One Hundred Lines of Sui Move Code to Realize Privacy Currency
6 min readNov 4, 2022
By ChainX,ComingChat & OmniBTC CEO, GG
Introduce the bulletproofs encryption system library implemented on Sui, verify_full_range_proof is a verification function of encrypted amount.
use sui::bulletproofs::{verify_full_range_proof};The amount of tokens is stored in plaintext or secret text.
struct PrivateBalance<phantom T> has store {
commitment: RistrettoPoint, // Stores a Pedersen commitment to the value of the coin
value: Option<u64> // In the case that someone wants to open their value - this number will be public
}Verify the user’s own private currency balance and display it.
public fun open_balance<T>(self: &mut PrivateBalance<T>, value: u64, blinding_factor: vector<u8>) {
let commitment = ec::create_pedersen_commitment(
ec::new_scalar_from_u64(value),
ec::new_scalar_from_bytes(blinding_factor)
);
assert!(ec::bytes(&commitment) == ec::bytes(&self.commitment), 0);
// Bump blinding factor to down to zero
let blinding_point = ec::create_pedersen_commitment(ec::new_scalar_from_u64(0), ec::new_scalar_from_bytes(blinding_factor));
self.commitment = ec::subtract(&self.commitment, &blinding_point);
// Open the value
self.value = option::some(value)

################

SET PROBLEM A:
Answer these questions about the Sui Move privacy currency text, one line each:
(i) Which function does the text call the verification function of an encrypted amount?
(ii) According to its comment, what does the commitment field of PrivateBalance store?
(iii) What type is the value field of PrivateBalance?
SET PROBLEM B:
List every distinct ec:: function that the open_balance function in the Sui Move privacy currency text calls.
SET PROBLEM C:
Carry on the Sui Move privacy currency text from the last line shown.

ENTRIES PROVIDED:
################

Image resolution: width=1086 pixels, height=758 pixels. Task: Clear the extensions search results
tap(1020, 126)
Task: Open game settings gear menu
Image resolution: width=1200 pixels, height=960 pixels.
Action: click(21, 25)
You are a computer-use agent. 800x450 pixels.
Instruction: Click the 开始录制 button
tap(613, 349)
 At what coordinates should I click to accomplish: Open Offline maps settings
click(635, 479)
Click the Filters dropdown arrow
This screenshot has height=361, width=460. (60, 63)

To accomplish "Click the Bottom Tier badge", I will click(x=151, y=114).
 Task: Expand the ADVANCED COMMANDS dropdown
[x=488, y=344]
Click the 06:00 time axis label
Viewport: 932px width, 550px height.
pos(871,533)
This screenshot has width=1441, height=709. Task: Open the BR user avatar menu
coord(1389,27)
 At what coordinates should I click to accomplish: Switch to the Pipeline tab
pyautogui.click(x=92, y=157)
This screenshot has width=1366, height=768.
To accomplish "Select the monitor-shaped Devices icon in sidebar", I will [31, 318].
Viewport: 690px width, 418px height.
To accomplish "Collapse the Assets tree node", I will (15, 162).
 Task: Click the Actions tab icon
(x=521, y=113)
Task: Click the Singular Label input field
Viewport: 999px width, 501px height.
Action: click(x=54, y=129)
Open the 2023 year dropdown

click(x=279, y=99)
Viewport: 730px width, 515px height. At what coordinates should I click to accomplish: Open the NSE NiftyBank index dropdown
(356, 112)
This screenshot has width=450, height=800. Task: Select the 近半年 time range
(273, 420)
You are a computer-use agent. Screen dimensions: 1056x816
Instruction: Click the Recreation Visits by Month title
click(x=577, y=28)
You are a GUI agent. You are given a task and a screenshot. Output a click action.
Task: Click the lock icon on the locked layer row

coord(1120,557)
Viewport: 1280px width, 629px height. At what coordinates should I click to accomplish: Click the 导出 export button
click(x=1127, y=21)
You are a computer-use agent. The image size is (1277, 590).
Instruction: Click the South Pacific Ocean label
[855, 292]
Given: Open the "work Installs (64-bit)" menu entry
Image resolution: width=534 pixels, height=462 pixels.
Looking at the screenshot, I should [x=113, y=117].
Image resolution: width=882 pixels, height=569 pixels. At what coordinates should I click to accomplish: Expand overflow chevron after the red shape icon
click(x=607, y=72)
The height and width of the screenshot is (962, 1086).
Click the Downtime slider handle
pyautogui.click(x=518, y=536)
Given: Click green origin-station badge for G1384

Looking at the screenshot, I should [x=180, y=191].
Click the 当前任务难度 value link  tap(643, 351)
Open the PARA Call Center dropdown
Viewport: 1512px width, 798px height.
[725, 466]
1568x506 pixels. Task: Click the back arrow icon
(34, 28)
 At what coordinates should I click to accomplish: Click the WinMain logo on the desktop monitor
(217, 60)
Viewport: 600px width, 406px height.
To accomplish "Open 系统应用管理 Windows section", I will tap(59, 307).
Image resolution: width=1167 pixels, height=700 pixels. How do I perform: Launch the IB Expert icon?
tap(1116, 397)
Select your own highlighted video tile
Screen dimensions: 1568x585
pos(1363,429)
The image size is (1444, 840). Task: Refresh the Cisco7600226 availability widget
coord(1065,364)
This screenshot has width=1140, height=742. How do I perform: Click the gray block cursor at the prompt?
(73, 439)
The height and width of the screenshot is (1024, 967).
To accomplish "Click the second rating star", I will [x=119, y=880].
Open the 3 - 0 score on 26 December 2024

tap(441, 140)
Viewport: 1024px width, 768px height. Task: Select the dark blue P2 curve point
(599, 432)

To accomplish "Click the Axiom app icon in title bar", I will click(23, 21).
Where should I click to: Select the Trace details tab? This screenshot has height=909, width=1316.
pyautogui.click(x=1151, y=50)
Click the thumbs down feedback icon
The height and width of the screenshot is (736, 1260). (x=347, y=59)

################

REPLY A:
(i) verify_full_range_proof
(ii) A Pedersen commitment to the value of the coin
(iii) Option<u64>

REPLY B:
create_pedersen_commitment
new_scalar_from_u64
new_scalar_from_bytes
bytes
subtract

REPLY C:
}The private amount is added, for example: A transfers money to B, and B’s balance is equal to its own amount plus the amount transferred by A.
public fun join<T>(self: &mut PrivateBalance<T>, other: PrivateBalance<T>) {
let new_value: Option<u64> = option::none();
// If both coins are already revealed,
if (option::is_some(&self.value) && option::is_some(&other.value)) {
new_value = option::some(*option::borrow(&self.value) + *option::borrow(&other.value));
};
let PrivateBalance { commitment, value: _ } = other;
self.commitment = ec::add(&self.commitment, &commitment);
self.value = new_value
}The private amount is subtracted, for example: A transfers money to B, and A’s balance is equal to its own balance minus the amount to be transferred.
/// Split a `PrivateBalance` and take a private sub-balance from it. `self` always becomes private after this function.
public fun split<T>(self: &mut PrivateBalance<T>, new_commitment: RistrettoPoint, proof: vector<u8>): PrivateBalance<T> {
// We start with coin A (self), we want to split it to B (new_commitment) and A_new = A - B.
self.commitment = ec::subtract(&self.commitment, &new_commitment);
self.value = option::none();
// In order to prevent new coins being minted, Open(A_new) = Open(A) - Open(B) must hold.
// It is clear to see that as long as |A| >= |B| holds, then the above equation also holds
verify_full_range_proof(&proof, &self.commitment, MAX_COIN_BIT);
PrivateBalance {
commitment: new_commitment,
value: option::none()
}
}Complete Code:
module fungible_tokens::private_balance {
/// For when trying to destroy a non-zero balance.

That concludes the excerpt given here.